Don't butt out that smoking bylaw yet. Maple Ridge Mayor Ernie Daykin wants to take another crack at passing the bylaw by using his powers under the Community Charter.

Under Section 131, the mayor can have council revisit an issue, allowing him to present the bylaw again at this Tuesday's meeting.

Council, on March 25, defeated the bylaw in a 3-3 vote that would have set the distance smokers can puff from outside doors and windows to 7.5 metres.

That would have exceeded the current three metres set out in the B.C. Tobacco Control Act.

"As a parent and a grandparent, I was very concerned about the message that council sent to the community on March 25, when the new smoking bylaw failed to pass due to a tie vote," Daykin said in a release Friday.

Daykin said he hopes his council colleagues will realize it's a health issue and that smoking and second-hand smoking kills.

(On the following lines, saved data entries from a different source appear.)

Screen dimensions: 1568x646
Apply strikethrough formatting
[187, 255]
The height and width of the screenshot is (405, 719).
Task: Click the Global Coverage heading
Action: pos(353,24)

"That fact is not debateable."

He added that overwhelming support from the public for the bylaw led him to use Section 131 of the Community Charter to bring the bylaw back to council.

"What I've heard, loud and clear, is that the majority of citizens want to breathe clean air around doorways and windows."

The bylaw will also allow businesses to better police their own premises and help strata complexes tighten their own bylaws.

The public expects council to act and "to be leaders on this issue, not followers."

The bylaw, which was to replace a 1997 bylaw, would also ban smoking on playgrounds and sports fields.

Couns. Corisa Bell, Michael Morden and Al Hogarth voted against the bylaw at the March 25 meeting, with Couns. Cheryl Ashlie, Bob Masse and the mayor in favour. Coun. Judy Dueck was absent.

Port Moody and Surrey already have bylaws setting the 7.5-metre smoking distance, while Coquitlam, Port Coquitlam, Delta and New Westminster only require three metres. Richmond and Chilliwack don’t have a smoking bylaw, instead relying entirely on the B.C. law.